Relational and MV (response to "foundations of relational theory")

From: Eric Kaun <ekaun_at_yahoo.com>
Date: Wed, 18 Feb 2004 02:05:23 GMT
Message-ID: <DLzYb.23126$ft2.1420_at_newssvr16.news.prodigy.com>



This is in reply to the “foundations of relational theory?” thread which began on September 26, 2003 and accumulated over 500 responses before petering out on November 7, 2003. Yes, I read them all, and was fascinated. Apologies - I found them only after the thread had run cold.

Perhaps, but it at least appeals to the “logical aesthetic” of Occam (the philosopher, not the language): not to multiply entities beyond necessity. Hierarchies are more complex than relations, and yet express no additional information. Agreed that KISS is not a scientific argument, but it is a practical one: we're trying to build logical machines here, and simpler concepts are easier to mechanize.

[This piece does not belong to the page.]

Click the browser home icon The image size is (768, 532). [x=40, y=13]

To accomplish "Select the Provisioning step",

There is of course an argument to be made for expressiveness; you can “do” logic using various minimal subsets of combinators (S, G, I, etc.) which I barely understand, but I would argue they're too simple to be expressive to humans (although people have written many programming languages using them, primarily - I suppose - as a learning exercise). You can manipulate relations using only 2 operators: remove and nor. This minimal set is relationally complete (as are many other sets), but difficult, so comprehensibility was a factor in the design of the usual relational operators: restrict, project, join, etc.

You focus on just one type of compound data because it gives you all you need, and walks a fine line between simplicity, expressiveness, and combinatorial power. You stray from it at the expense of one or more of those “attributes.”

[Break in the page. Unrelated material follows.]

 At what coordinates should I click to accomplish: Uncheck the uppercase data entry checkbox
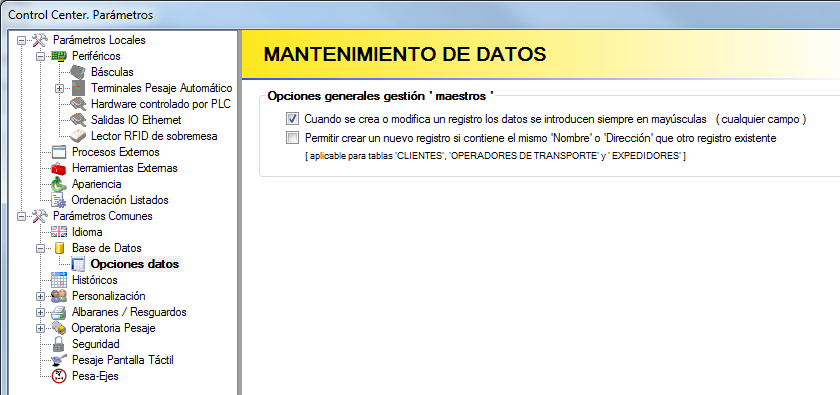[292, 118]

Mathematicians and scientists have different definitions of “better.” For scientists, better means more accurate at predicting the future (typically of physical reactions and events). For mathematicians and logicians, better typically means more amenable to symbolic manipulation, mechanization, and better able to describe formerly disparate models. For a data model, we want a minimal set as described above, but as long as we can define “higher-level” operators and types in terms of the minimal ones, there's referential transparency: simple substitution allows us to write expressions that are easier for us to understand, but still correct by virtue of being defined by base concepts that are opaque but simple to mechanize.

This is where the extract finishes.